What this task involves —
What is needed is a single figure: how many lines of the records below contain the word "agent".

--- Entries provided Enclosed Below ---

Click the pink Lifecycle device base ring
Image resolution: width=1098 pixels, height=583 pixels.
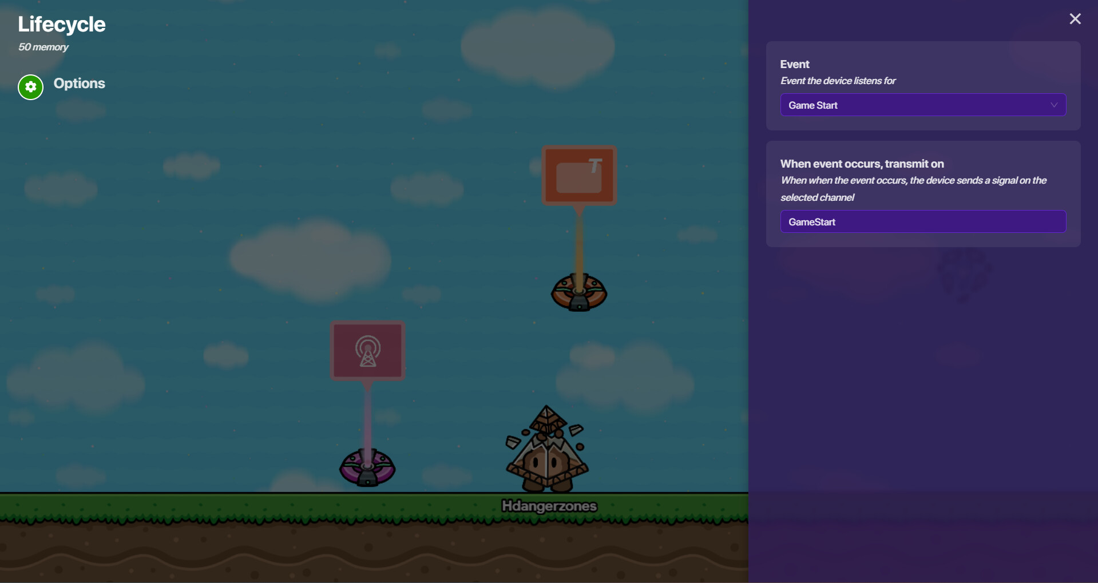367,468
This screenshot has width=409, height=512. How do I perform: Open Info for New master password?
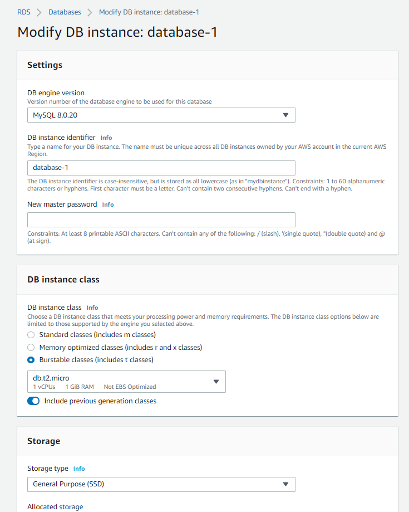point(108,205)
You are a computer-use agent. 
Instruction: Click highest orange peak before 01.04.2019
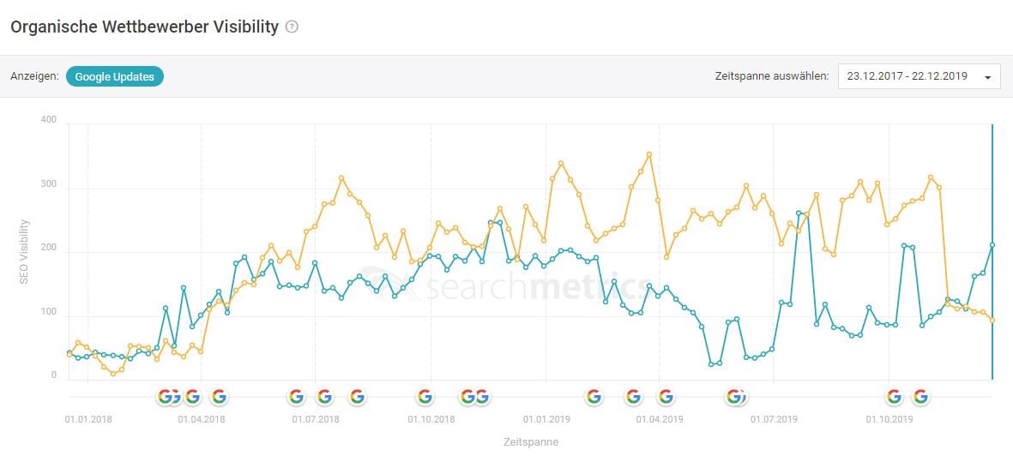[649, 154]
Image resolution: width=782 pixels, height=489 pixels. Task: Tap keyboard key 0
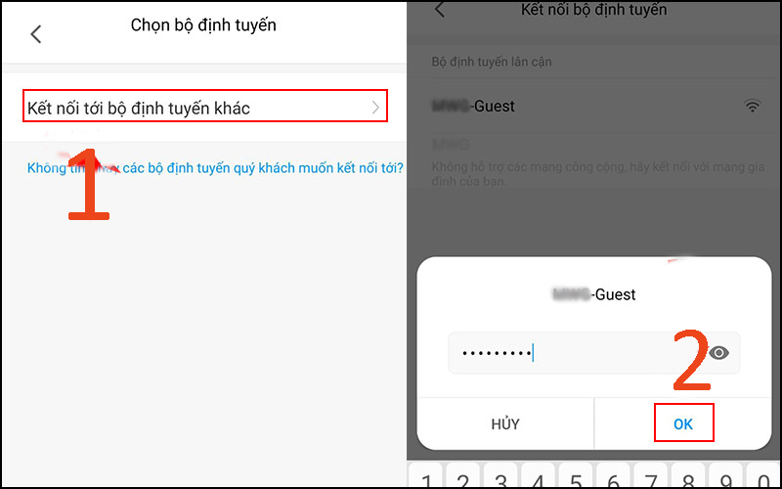[x=763, y=477]
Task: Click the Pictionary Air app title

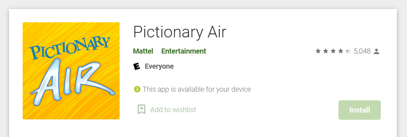Action: click(180, 32)
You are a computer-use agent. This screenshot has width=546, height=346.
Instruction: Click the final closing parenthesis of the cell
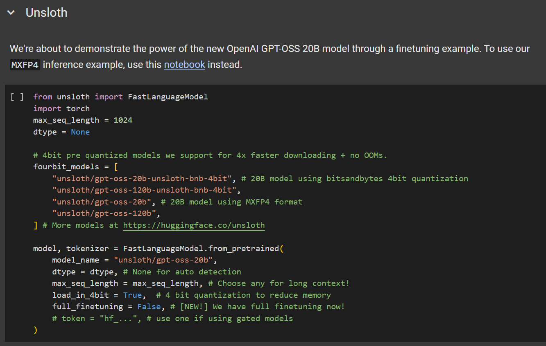pos(36,330)
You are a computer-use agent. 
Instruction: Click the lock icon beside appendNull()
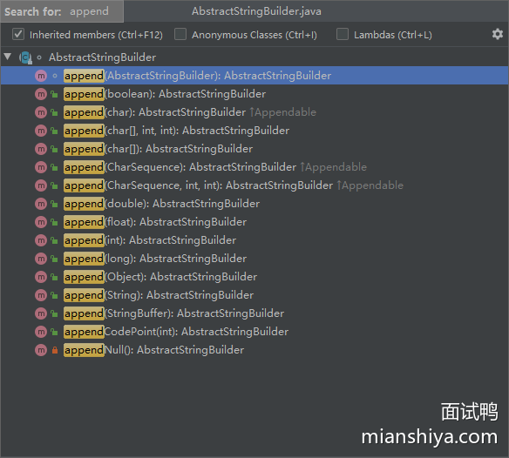point(55,350)
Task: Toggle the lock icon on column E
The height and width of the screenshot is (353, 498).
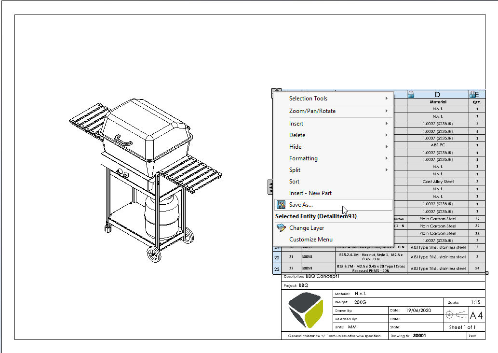Action: (473, 95)
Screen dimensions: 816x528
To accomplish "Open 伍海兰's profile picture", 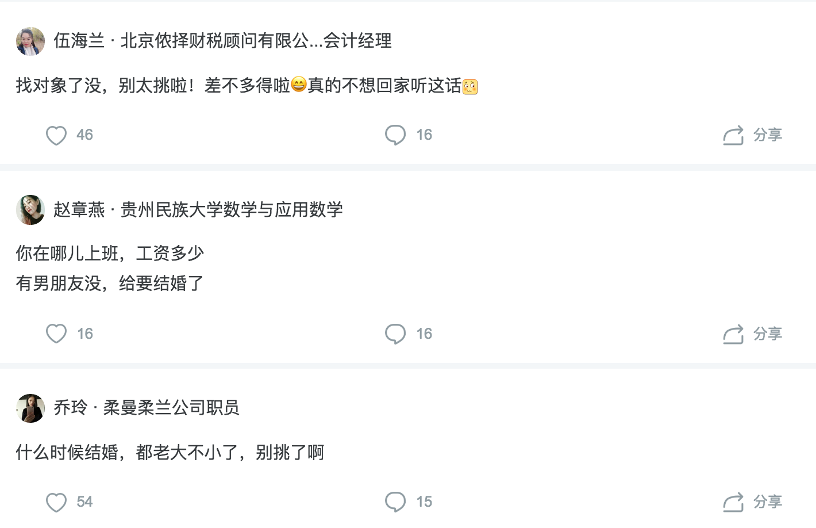I will tap(30, 41).
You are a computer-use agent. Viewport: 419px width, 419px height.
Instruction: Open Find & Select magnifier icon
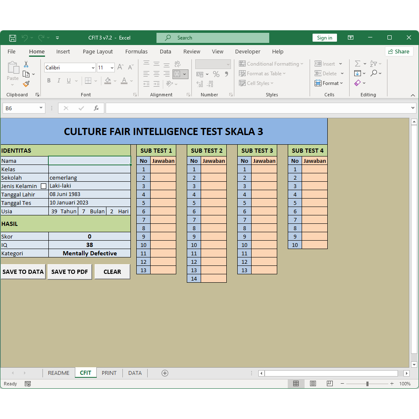pyautogui.click(x=374, y=73)
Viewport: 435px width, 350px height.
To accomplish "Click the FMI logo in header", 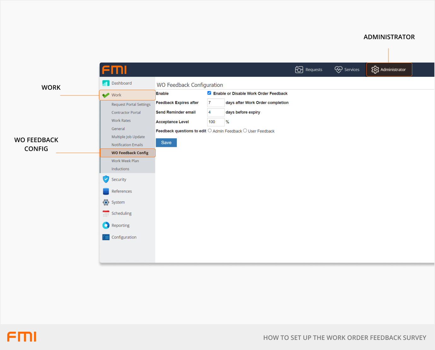I will 114,70.
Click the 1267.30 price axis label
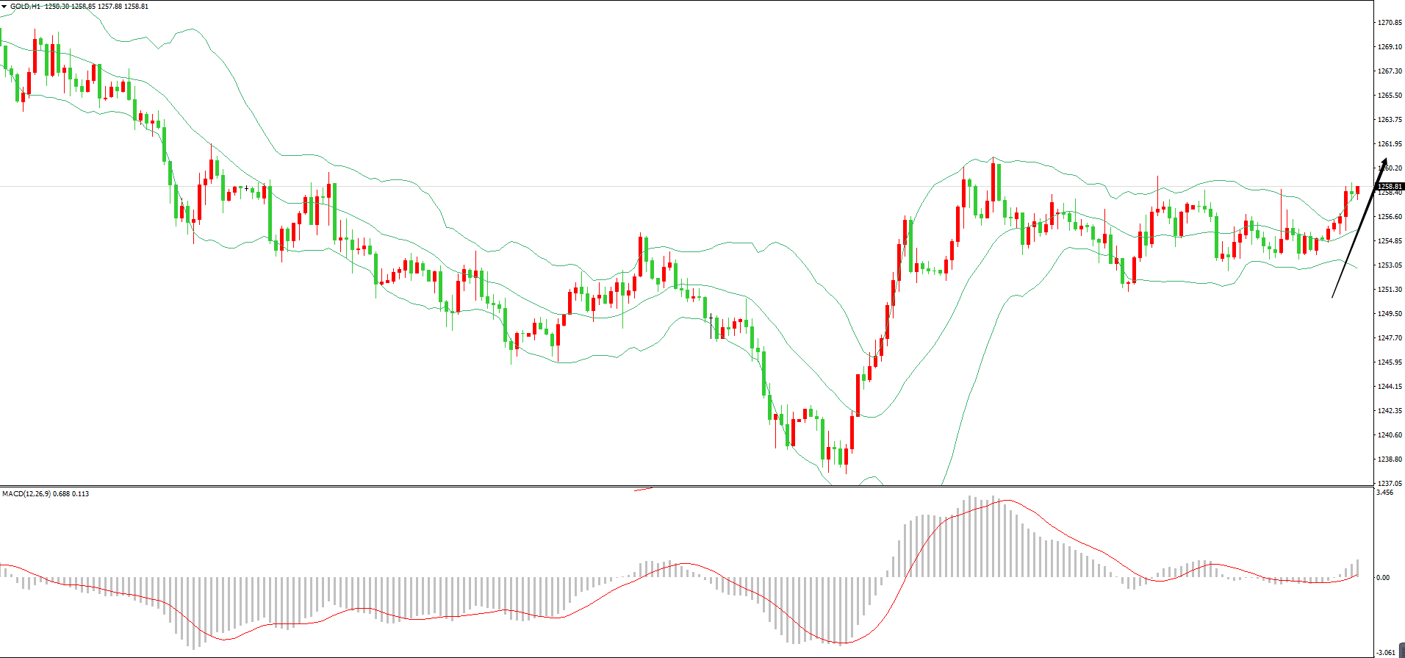Image resolution: width=1405 pixels, height=658 pixels. (1390, 71)
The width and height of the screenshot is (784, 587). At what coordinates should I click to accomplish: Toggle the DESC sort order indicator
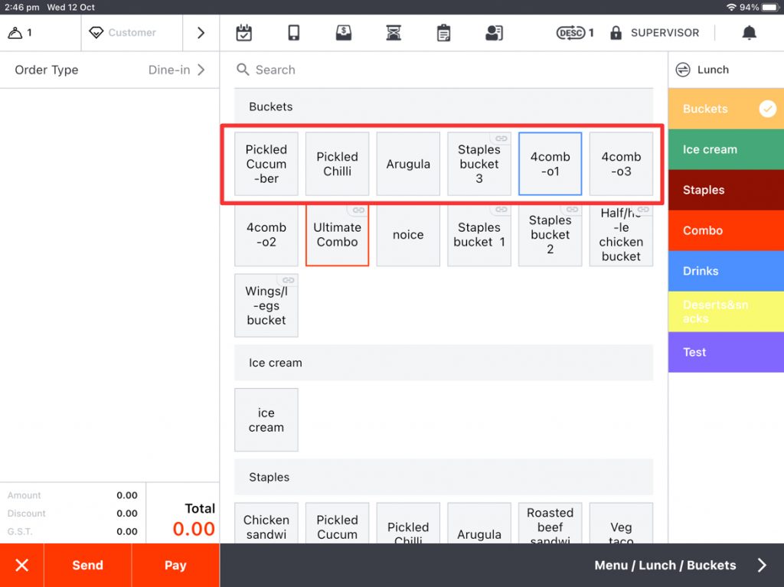(x=571, y=33)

--- End of Enclosed Entries provided ---

Your solution —
4